Last night, 想像力 saved my life.

人生で最良のドラマとなったDr.ハウスを見続けるのに最大の障壁となったのが、FOX Channelで挟み込まれるCMだった。全177話を見終わるまでの数年間、そのCMのせいで私はメンタル的に酷く追い込まれた。たかがテレビCMと思われるだろうが、自死の原因にすら十分になりえるしろものだ。シーズン8でハウスが完結したとき、まず思ったのは「命拾いした。もうあのCM見なくて済む…」だった。

件のCMというのは隠すまでもない、チューリッヒの自動車保険だ。まずはご覧いただこう。ちゃんと全部見るんですよ。

どうだこれ。私がとうに諦めたものばかりが映っている。むしろ諦めたものしか映っていない。1)ちゃんとした会社でちゃんと働いてそうな、2)ホワイトカラーの中年男性。3)一軒家と思しき調度と室内には、4)美形の妻と、5)愛らしい娘。6)美形の妻は2人目をご懐妊。7)自家用車で、8)タイドアップして、9)出かけるは娘の習い事であるバレエの発表会だ。10)オペレーターまで美形。なんなんだろうこのしんどさは。
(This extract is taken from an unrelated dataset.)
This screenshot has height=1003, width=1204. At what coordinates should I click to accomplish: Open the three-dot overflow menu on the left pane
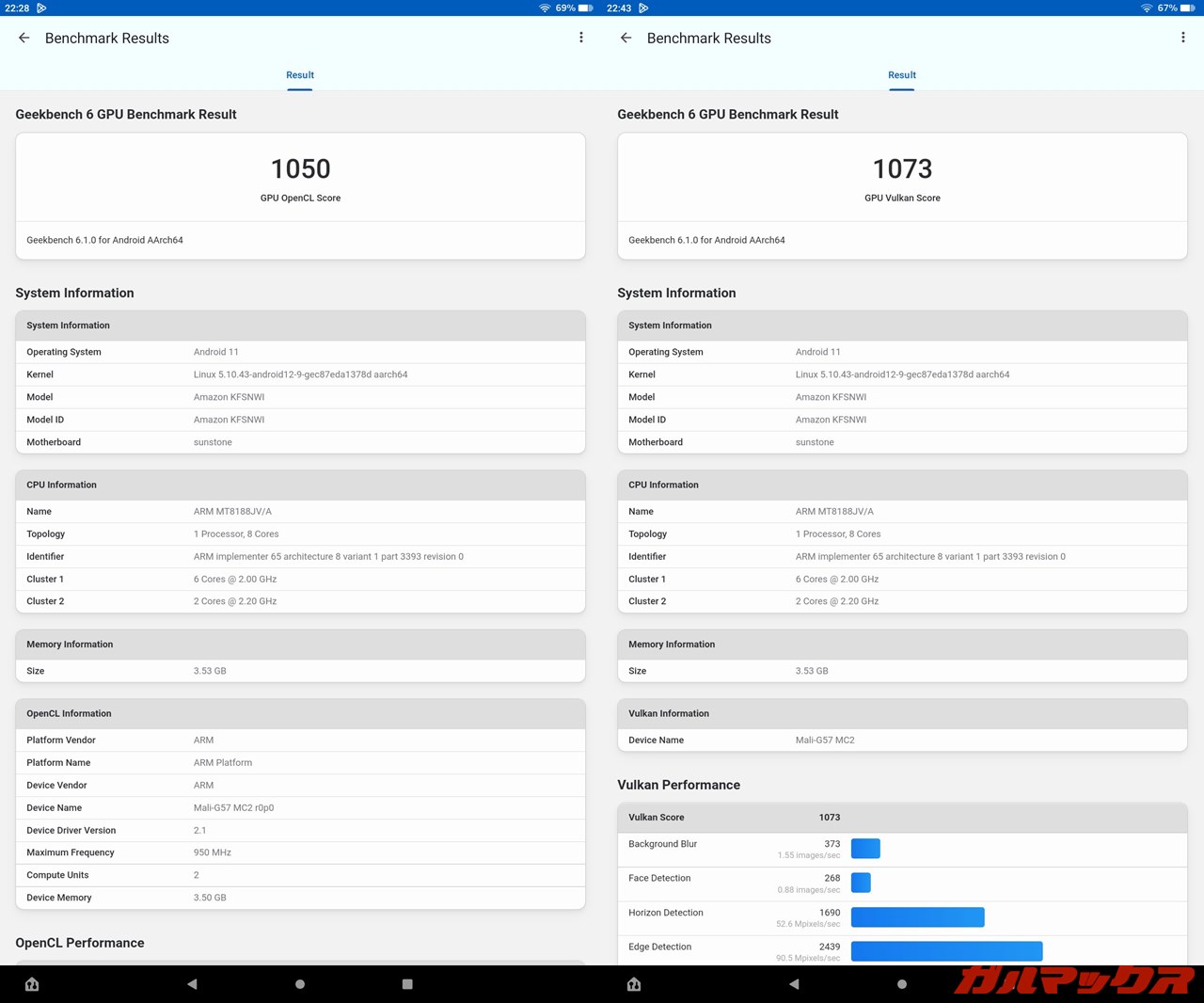tap(581, 38)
人の世の幸せは、誰かと比べてどうだからこう、といった相対的なものではない。幸せの形はユニークなのだ。そもそも私はエスタブリッシュメントな幸せなど欲していないのだ。——そういった呪文でこれまで、私は何かをごまかし、やり過ごし、打ち寄せる死にたさから自分を守ってきた。自分の人生が上々であると言い聞かせてきた。

実際のところ、なかなか悪かないくらいには本気で思っておるんじゃよ? 仕事にも遊びにも友人にも恋愛にも芸術にも犬にも恵まれ、たいへんにおもしろおかしくこの歳まで過ごしてきた。なにより、何を見ても聞いても面白いと受容できる素地というか、教養みたいなのに恵まれた。

最近の私は、映画を見ても本を読んでも面白いけどそういう作られたものじゃなくて、住宅街を歩いていても空を見上げても風が吹いても、もはやアホみたいに面白い。それは例えば建築様式とか地形とか郷土史とか庭木の植生とかっていうデータベースと、それらを連結させて何らかの像を結ぶアナロジカルな力みたいのがだいぶ備わってきたせいだと思う。その面白さは年々増す一方だ。


じゃけどね、やっぱり、グラつく。ああいうオーセンティックな幸せ像みたいの、ひとつも持ってないからね。就活はひとつも通らなかったし、朝も起きれないまま、ビーサン短パンで工場勤務だ(とある新聞社の内部資料にナタリーが「ニュース工場」と書かれていた。笑った。そりゃ君ら貴族から見たら工員だろう)。妻子もなくフラフラと暮らしてきたもんだから、わがまま放題が染み付いて抜けない。

あと2ヶ月で40になる。統計的に考えれば結婚相手なぞおるまい。そうして思い浮かぶのは、銀扇閣かどこかのドヤの固い布団で独り身体を丸め、寒さと腰痛をこらえている65歳の自分の姿だ。その姿が、15分ごとに想起されてしまうのだ。あの自分とは真逆の人生が映ったCMが流れるたびに。

なんでこんな目に遭わなきゃならないんだろう。ただハウスとウィルソンのイチャコラが見たかっただけなのに……。ただひとつ言えるのは、チューリッヒってずっとこの松木里菜さんというタレントさんを起用し続けているんだけど、これの前の前くらいのバージョンはドライブデート風で、妙に扇情的だったのを私は記憶している。

時系列を入れ替えて、これをさっきの地獄CMのつづきだと設定してみよう。

つまりこういうストーリーだ。さっきの田中様がロードトラブル解決のお礼をオペレーターに私信したところ、携帯番号つきの返信が届き、なんやかやあって不倫関係に発展、嫁を裏切りデート中(↑)。たぶんこのあと浮気バレからの離婚調停、面会交流権をめぐっての消耗戦、松木さんは若者と結婚、とお決まりのパターンだ。

するとどうだろう、一般に幸せとされているアイテムやステイタスをたらふく手に入れた田中様も、その実存はうつろで私と大差ない欠損感情の奴隷なのだ、という実感を得るに至り、しんどい感情に着地すべき落としどころがもたらされた。こうして私は、俗悪な想像力に存分に発揮することで、なんとか死の危機を乗り越えることに成功した(白目)。